* Brief *
Return the records exactly, please. Every line should match.
Records Block Start
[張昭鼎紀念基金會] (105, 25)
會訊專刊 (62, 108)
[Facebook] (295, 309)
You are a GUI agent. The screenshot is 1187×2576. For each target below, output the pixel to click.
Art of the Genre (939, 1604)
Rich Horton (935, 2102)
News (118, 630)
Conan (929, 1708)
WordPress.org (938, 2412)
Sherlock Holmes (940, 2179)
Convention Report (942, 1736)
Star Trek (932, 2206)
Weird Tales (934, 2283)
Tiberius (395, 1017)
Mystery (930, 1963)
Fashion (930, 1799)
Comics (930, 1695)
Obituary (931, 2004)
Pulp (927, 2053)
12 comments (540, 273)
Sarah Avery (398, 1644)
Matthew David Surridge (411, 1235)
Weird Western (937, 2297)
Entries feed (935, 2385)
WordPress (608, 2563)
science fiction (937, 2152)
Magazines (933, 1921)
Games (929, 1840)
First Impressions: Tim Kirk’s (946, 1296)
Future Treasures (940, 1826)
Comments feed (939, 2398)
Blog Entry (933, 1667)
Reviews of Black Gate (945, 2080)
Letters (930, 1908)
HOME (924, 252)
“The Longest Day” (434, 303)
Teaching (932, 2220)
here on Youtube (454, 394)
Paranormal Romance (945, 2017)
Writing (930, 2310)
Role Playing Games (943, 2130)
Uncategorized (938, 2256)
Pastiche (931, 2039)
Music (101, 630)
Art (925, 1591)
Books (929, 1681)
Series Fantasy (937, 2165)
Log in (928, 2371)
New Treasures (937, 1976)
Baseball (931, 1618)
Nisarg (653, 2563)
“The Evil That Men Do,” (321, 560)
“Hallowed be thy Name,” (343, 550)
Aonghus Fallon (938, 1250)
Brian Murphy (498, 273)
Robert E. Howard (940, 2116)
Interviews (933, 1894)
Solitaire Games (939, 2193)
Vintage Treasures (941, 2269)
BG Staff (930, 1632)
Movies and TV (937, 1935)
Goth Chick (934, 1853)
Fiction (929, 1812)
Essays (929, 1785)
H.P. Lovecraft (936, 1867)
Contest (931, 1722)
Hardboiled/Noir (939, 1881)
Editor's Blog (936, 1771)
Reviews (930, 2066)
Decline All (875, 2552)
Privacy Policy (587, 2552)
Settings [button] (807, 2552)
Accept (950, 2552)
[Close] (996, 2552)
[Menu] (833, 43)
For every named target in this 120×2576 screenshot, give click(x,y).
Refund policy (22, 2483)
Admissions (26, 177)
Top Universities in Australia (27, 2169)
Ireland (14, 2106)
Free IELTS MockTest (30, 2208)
Records Block End
* Output *
[張昭鼎紀念基金會] (105, 25)
會訊專刊 (62, 108)
[Facebook] (295, 309)
You are a GUI agent. The screenshot is 1187×2576. For each target below, output the pixel to click.
Art of the Genre (939, 1604)
Rich Horton (935, 2102)
News (118, 630)
Conan (929, 1708)
WordPress.org (938, 2412)
Sherlock Holmes (940, 2179)
Convention Report (942, 1736)
Star Trek (932, 2206)
Weird Tales (934, 2283)
Tiberius (395, 1017)
Mystery (930, 1963)
Fashion (930, 1799)
Comics (930, 1695)
Obituary (931, 2004)
Pulp (927, 2053)
12 comments (540, 273)
Sarah Avery (398, 1644)
Matthew David Surridge (411, 1235)
Weird Western (937, 2297)
Entries feed (935, 2385)
WordPress (608, 2563)
science fiction (937, 2152)
Magazines (933, 1921)
Games (929, 1840)
First Impressions: Tim Kirk’s (946, 1296)
Future Treasures (940, 1826)
Comments feed (939, 2398)
Blog Entry (933, 1667)
Reviews of Black Gate (945, 2080)
Letters (930, 1908)
HOME (924, 252)
“The Longest Day” (434, 303)
Teaching (932, 2220)
here on Youtube (454, 394)
Paranormal Romance (945, 2017)
Writing (930, 2310)
Role Playing Games (943, 2130)
Uncategorized (938, 2256)
Pastiche (931, 2039)
Music (101, 630)
Art (925, 1591)
Books (929, 1681)
Series Fantasy (937, 2165)
Log in (928, 2371)
New Treasures (937, 1976)
Baseball (931, 1618)
Nisarg (653, 2563)
“The Evil That Men Do,” (321, 560)
“Hallowed be thy Name,” (343, 550)
Aonghus Fallon (938, 1250)
Brian Murphy (498, 273)
Robert E. Howard (940, 2116)
Interviews (933, 1894)
Solitaire Games (939, 2193)
Vintage Treasures (941, 2269)
BG Staff (930, 1632)
Movies and TV (937, 1935)
Goth Chick (934, 1853)
Fiction (929, 1812)
Essays (929, 1785)
H.P. Lovecraft (936, 1867)
Contest (931, 1722)
Hardboiled/Noir (939, 1881)
Editor's Blog (936, 1771)
Reviews (930, 2066)
Decline All (875, 2552)
Privacy Policy (587, 2552)
Settings [button] (807, 2552)
Accept (950, 2552)
[Close] (996, 2552)
[Menu] (833, 43)
For every named target in this 120×2576 screenshot, give click(x,y).
Refund policy (22, 2483)
Admissions (26, 177)
Top Universities in Australia (27, 2169)
Ireland (14, 2106)
Free IELTS MockTest (30, 2208)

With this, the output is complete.